En un acto de protesta contra la impunidad y el olvido, familiares de comunicadores víctimas de la violencia, acompañados por diversas organizaciones civiles, colocaron un antimonumento sobre el Paseo de la Reforma para exigir justicia por los más de 200 periodistas asesinados en el país.
El nuevo memorial, erigido en una de las avenidas más importantes de la capital, lleva inscritos los nombres de los reporteros, fotógrafos y trabajadores de los medios que perdieron la vida en el ejercicio de su labor.
Con esta estructura, los colectivos buscan visibilizar una crisis que ha convertido a México en uno de los lugares más peligrosos del mundo para ejercer el periodismo.
Durante la instalación, viudas, madres, hijos y colegas de las víctimas señalaron que la falta de resultados en las investigaciones perpetúa las agresiones contra la prensa. Denunciaron que los mecanismos de protección actuales son insuficientes y que el asesinato de un periodista no solo silencia una voz, sino que mutila el derecho de la sociedad a estar informada.

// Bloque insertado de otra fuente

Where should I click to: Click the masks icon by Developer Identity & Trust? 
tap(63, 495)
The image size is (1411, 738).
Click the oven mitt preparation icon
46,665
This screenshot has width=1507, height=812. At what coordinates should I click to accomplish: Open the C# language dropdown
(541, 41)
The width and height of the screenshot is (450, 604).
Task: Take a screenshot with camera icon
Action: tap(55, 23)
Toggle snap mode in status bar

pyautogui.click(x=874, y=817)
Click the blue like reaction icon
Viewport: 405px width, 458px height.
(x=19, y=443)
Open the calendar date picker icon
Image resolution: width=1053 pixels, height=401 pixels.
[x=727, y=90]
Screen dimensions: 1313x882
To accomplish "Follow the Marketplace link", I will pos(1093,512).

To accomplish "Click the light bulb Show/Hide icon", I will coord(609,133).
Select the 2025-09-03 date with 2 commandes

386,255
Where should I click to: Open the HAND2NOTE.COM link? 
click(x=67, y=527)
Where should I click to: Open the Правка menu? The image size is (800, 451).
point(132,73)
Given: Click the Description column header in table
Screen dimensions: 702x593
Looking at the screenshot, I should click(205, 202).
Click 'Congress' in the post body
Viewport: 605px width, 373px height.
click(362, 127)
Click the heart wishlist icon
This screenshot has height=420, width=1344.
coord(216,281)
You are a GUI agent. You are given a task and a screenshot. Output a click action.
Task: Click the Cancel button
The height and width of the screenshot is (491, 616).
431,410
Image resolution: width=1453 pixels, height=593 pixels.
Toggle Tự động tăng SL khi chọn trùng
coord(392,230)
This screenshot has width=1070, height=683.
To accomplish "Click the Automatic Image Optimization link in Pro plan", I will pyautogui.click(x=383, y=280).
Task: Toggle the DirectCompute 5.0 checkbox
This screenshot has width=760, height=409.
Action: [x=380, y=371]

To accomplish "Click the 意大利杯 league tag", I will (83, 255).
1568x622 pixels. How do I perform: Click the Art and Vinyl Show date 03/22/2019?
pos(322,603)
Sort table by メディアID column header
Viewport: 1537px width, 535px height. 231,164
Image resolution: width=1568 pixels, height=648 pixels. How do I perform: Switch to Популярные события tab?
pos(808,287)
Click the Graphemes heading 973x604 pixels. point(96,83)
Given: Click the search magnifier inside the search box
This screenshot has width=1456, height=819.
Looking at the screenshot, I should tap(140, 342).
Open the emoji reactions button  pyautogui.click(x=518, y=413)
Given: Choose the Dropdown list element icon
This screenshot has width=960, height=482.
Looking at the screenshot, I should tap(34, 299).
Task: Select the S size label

"Este no es solo un memorial para llorar a nuestros muertos; es un recordatorio permanente en el corazón de la ciudad de que el Estado nos debe la verdad y la justicia", reclamó uno de los familiares presentes en el acto.
Las organizaciones convocantes enfatizaron que el antimonumento permanecerá en el espacio público como un símbolo de resistencia civil ante la violencia sistemática, e hicieron un llamado a las autoridades locales y federales para que respeten el memorial y detengan el hostigamiento contra quienes investigan la corrupción y el crimen organizado en las regiones más vulnerables del país.